• _Document excerpt_
A. The Plaintiff/Applicant’s Written Submission
19. On 5th November, 2021, the Learned Counsel for the Plaintiff/Applicant the law firm of Messrs. Waziri, Omollo & Advocates filed their written submissions dated 5th November, 2021 in support of the application. Mr. Waziri Advocate submitted that the Plaintiff/Applicant herein had adequately fulfilled all the requirements as set out in the famous case of “Giella – Versus - Cassman Brown & Co Limited (1973) EA 358”, which are; the existence of a “prima facie” case with probability of success, the applicant standing to suffer irreparable damage which could not be adequately compensated by an award of damages if the injunction was not granted and lastly if court was in doubt, it would decide the application on a balance of convenience.
20. While applying these principles to the instant case, on prima facie, the Learned Counsel submitted that the Plaintiff/Applicant was an employee of KPA and had been residents of the suit property for a long time, As such he had legitimate expectation created whereby as an employee of KPA and members of the 1st Defendant/Respondent he would be given first priority to purchase the suit premises. The Learned Counsel relied on the case of “Mwanauwani Nassir & 8 others – Versus - The Registered Trustees of KPA Pension Scheme (2019) eKLR, where the court held that the applicants deserved to be given first priority to purchase the suit property as they had legitimate expectation been created and in so doing the sale of scheme properties would be above board. The Learned Counsel submitted that the issues raised by the Plaintiff/Applicant ought to be canvassed at full hearing.
21. On irreparable harm the Plaintiff/Applicant was likely to suffer, the Learned Counsel submitted that the Plaintiff/Applicant had occupied the suit property for over ten (10) years. He was in occupation before the offer for the license agreement and there was any engagement of the suit property in any commercial considerations. The Learned Counsel argued that if the orders were not granted, the Plaintiff/Applicant would be evicted from the suit property and the suit would be rendered nugatory. The sentimental value and feelings he had developed over the years while residing in the suit property could not be compensated by damages. He pleaded with court to tilt the balance of convenience in his favour, since there was no proof of payment of purchase price or execution of transfer of the suit property from the 1st to the 2nd Defendant/Respondent.
B. The 1st Defendant/Respondent Written Submission.

• _Source data_
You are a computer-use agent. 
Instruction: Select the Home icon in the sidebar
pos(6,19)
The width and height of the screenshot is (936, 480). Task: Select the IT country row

• _Tasks to perform_
1 > In the ruling excerpt, write out everything from "A. The Plaintiff/Applicant’s" down to "balance of convenience.", substituting "counsel" for "Learned Counsel" wherever it occurs.
2 > Answer these questions using the ruling excerpt:
(a) On what date did the Plaintiff/Applicant's counsel file the written submissions?
(b) Who was the Plaintiff/Applicant an employee of?
(c) For how long had the Plaintiff/Applicant occupied the suit property?

• _Answers to the exercises_
1 >
A. The Plaintiff/Applicant’s Written Submission
19. On 5th November, 2021, the counsel for the Plaintiff/Applicant the law firm of Messrs. Waziri, Omollo & Advocates filed their written submissions dated 5th November, 2021 in support of the application. Mr. Waziri Advocate submitted that the Plaintiff/Applicant herein had adequately fulfilled all the requirements as set out in the famous case of “Giella – Versus - Cassman Brown & Co Limited (1973) EA 358”, which are; the existence of a “prima facie” case with probability of success, the applicant standing to suffer irreparable damage which could not be adequately compensated by an award of damages if the injunction was not granted and lastly if court was in doubt, it would decide the application on a balance of convenience.

2 >
(a) 5th November, 2021
(b) KPA
(c) Over ten (10) years